■ **Extracted information**:
..........

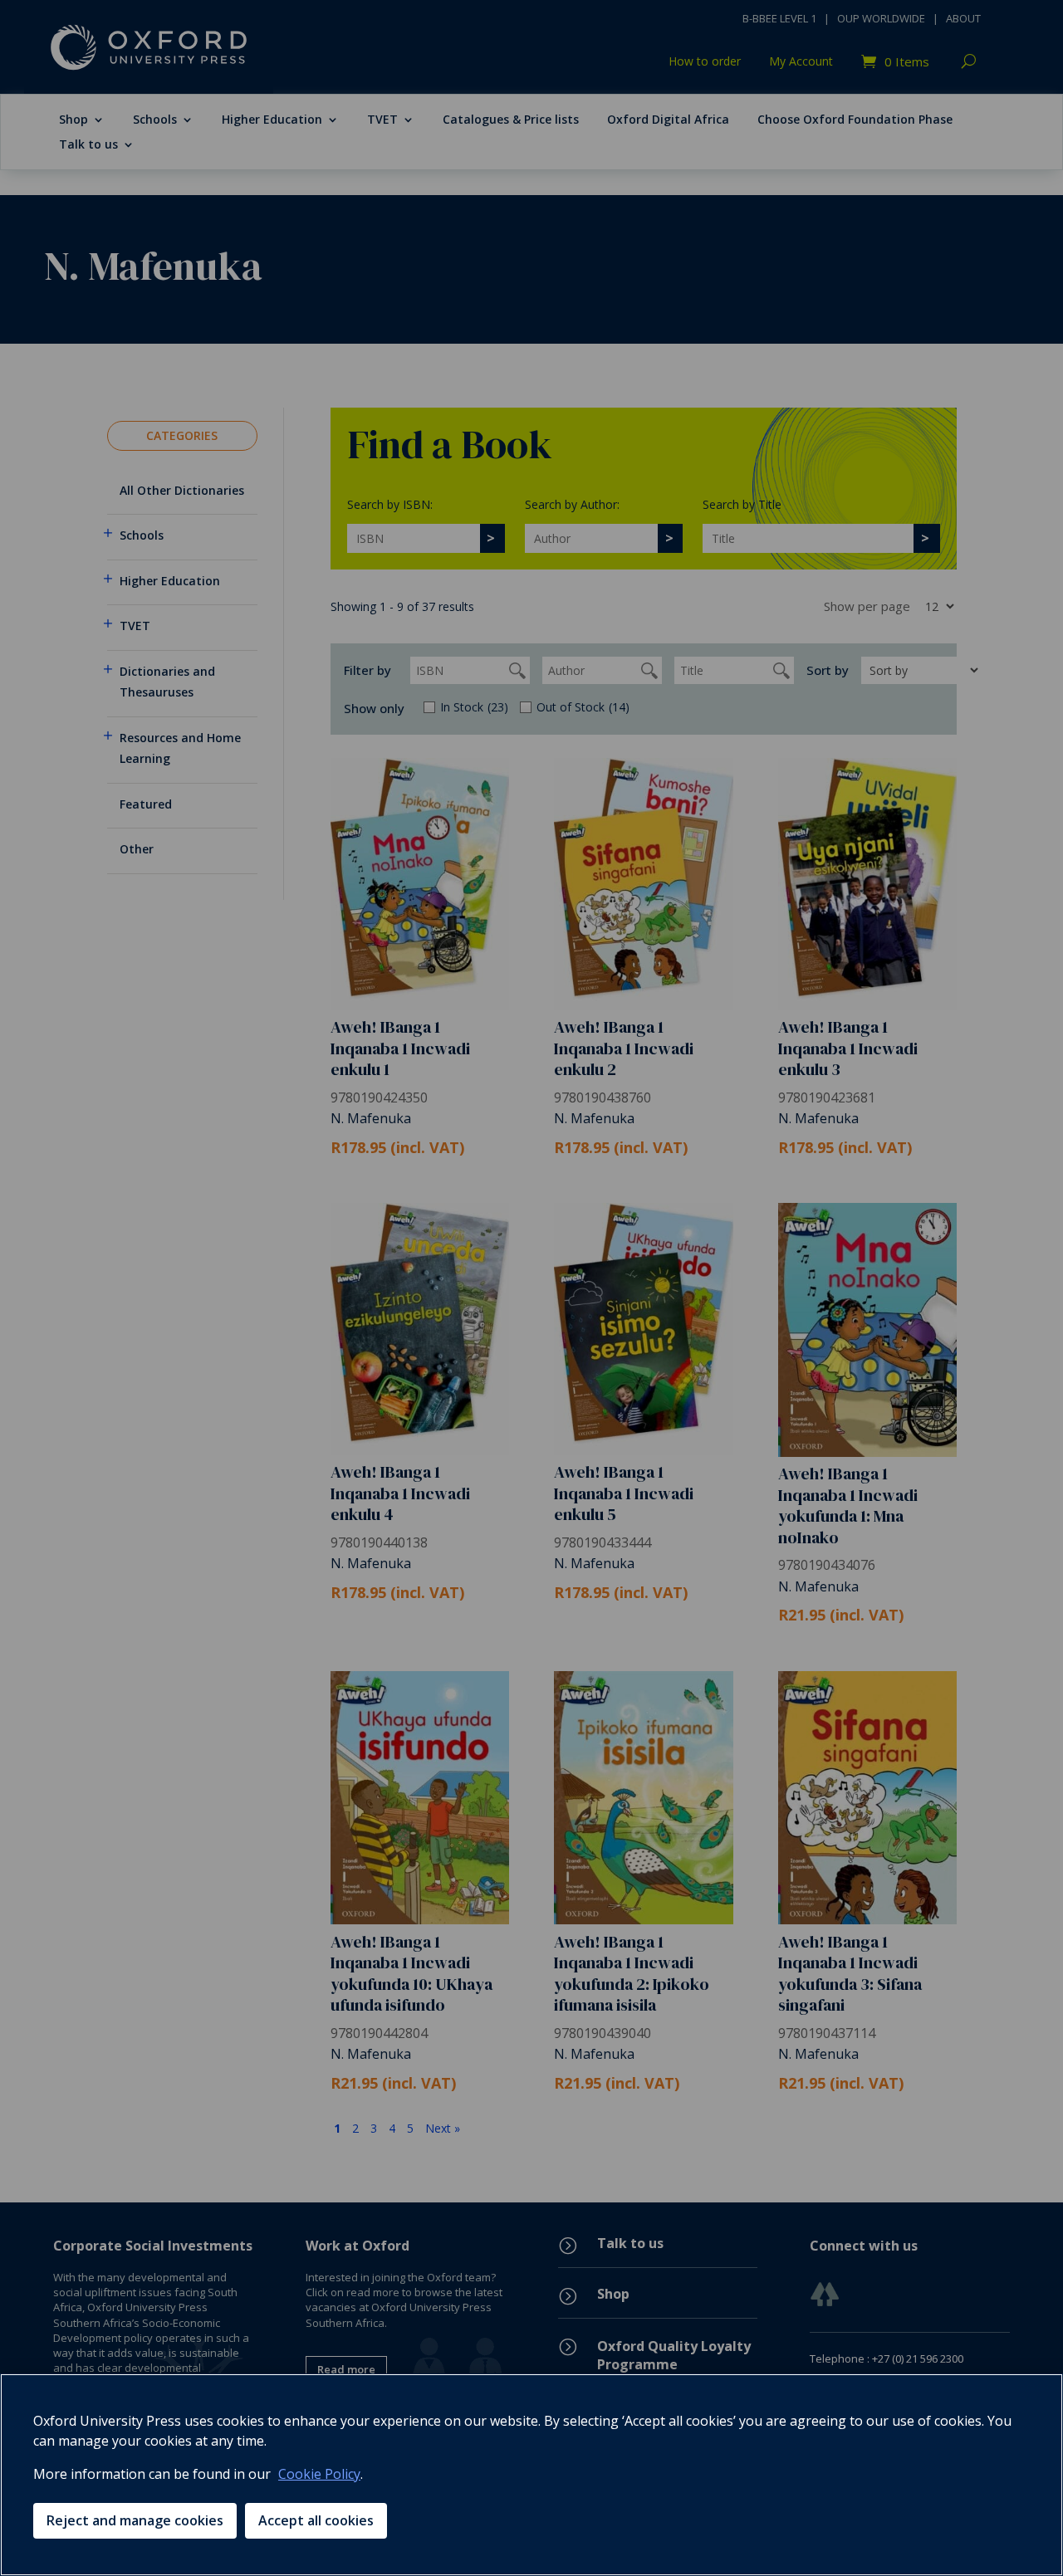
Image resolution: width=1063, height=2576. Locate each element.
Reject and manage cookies (135, 2520)
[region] (531, 2474)
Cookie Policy (319, 2474)
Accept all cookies (316, 2520)
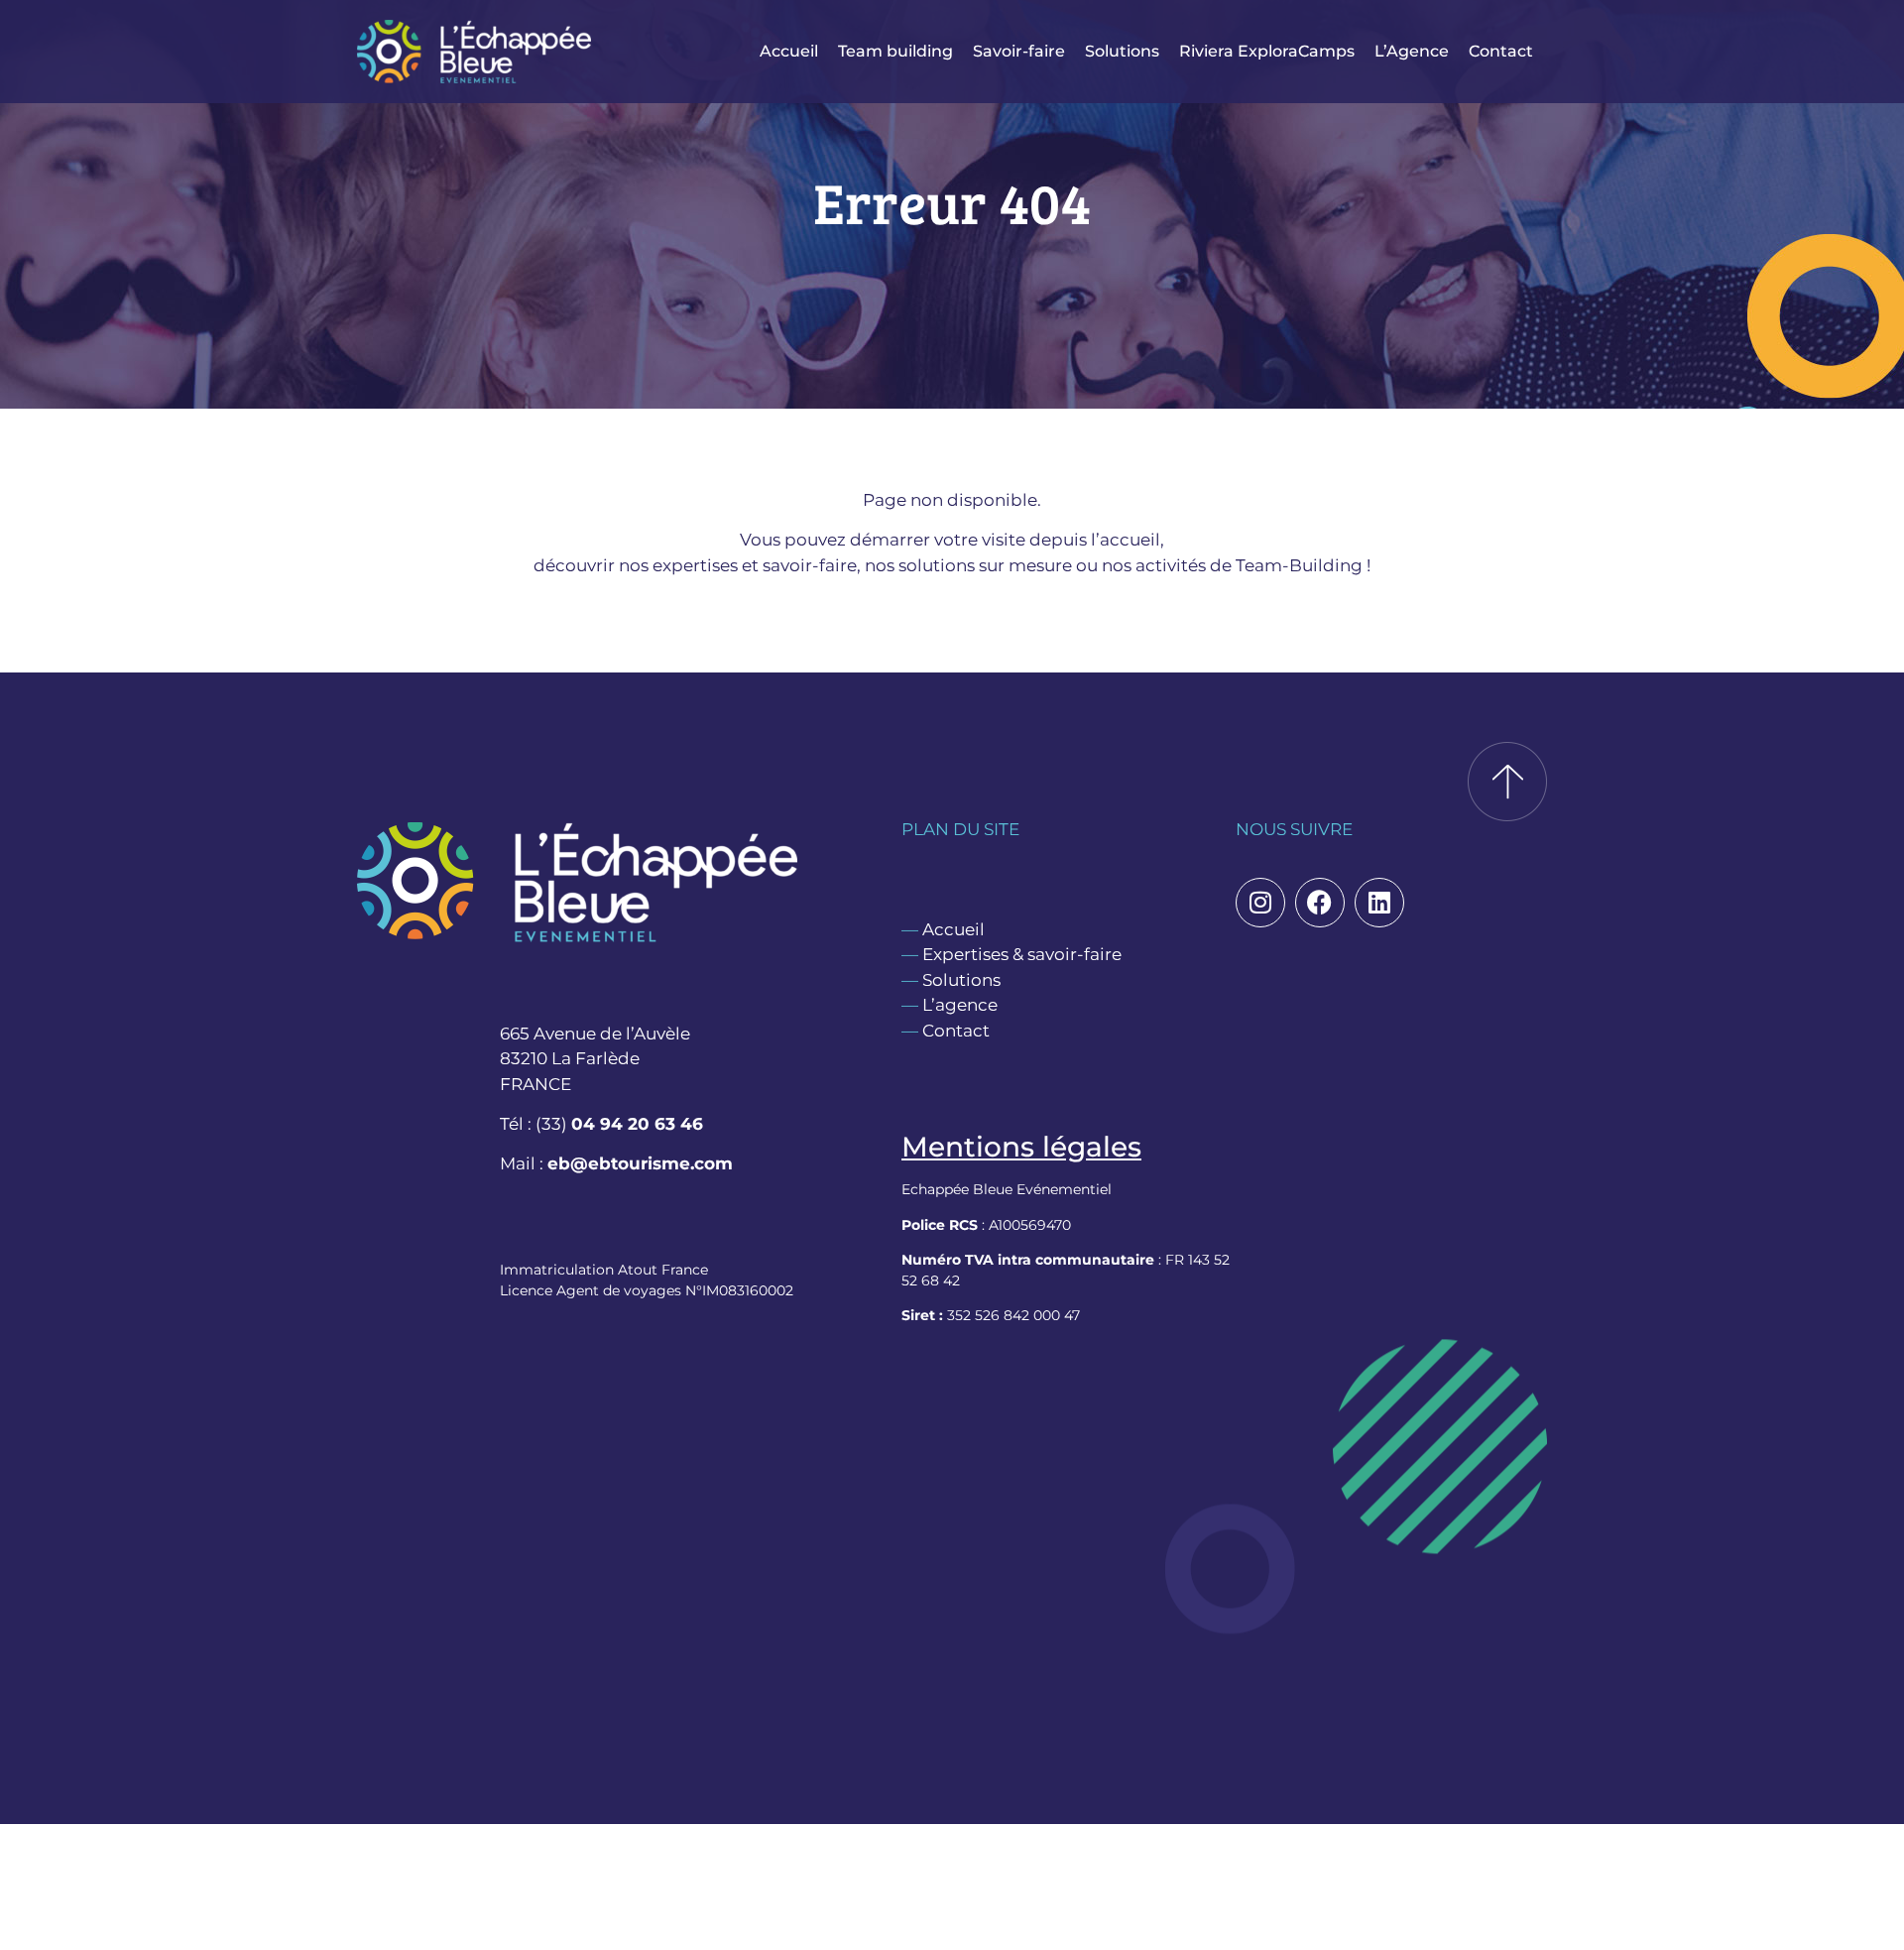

..........

Please write out every entry exactly, but skip the pictures.

Image resolution: width=1063, height=2576. Locate each element.
Reject and manage cookies (135, 2520)
[region] (531, 2474)
Cookie Policy (319, 2474)
Accept all cookies (316, 2520)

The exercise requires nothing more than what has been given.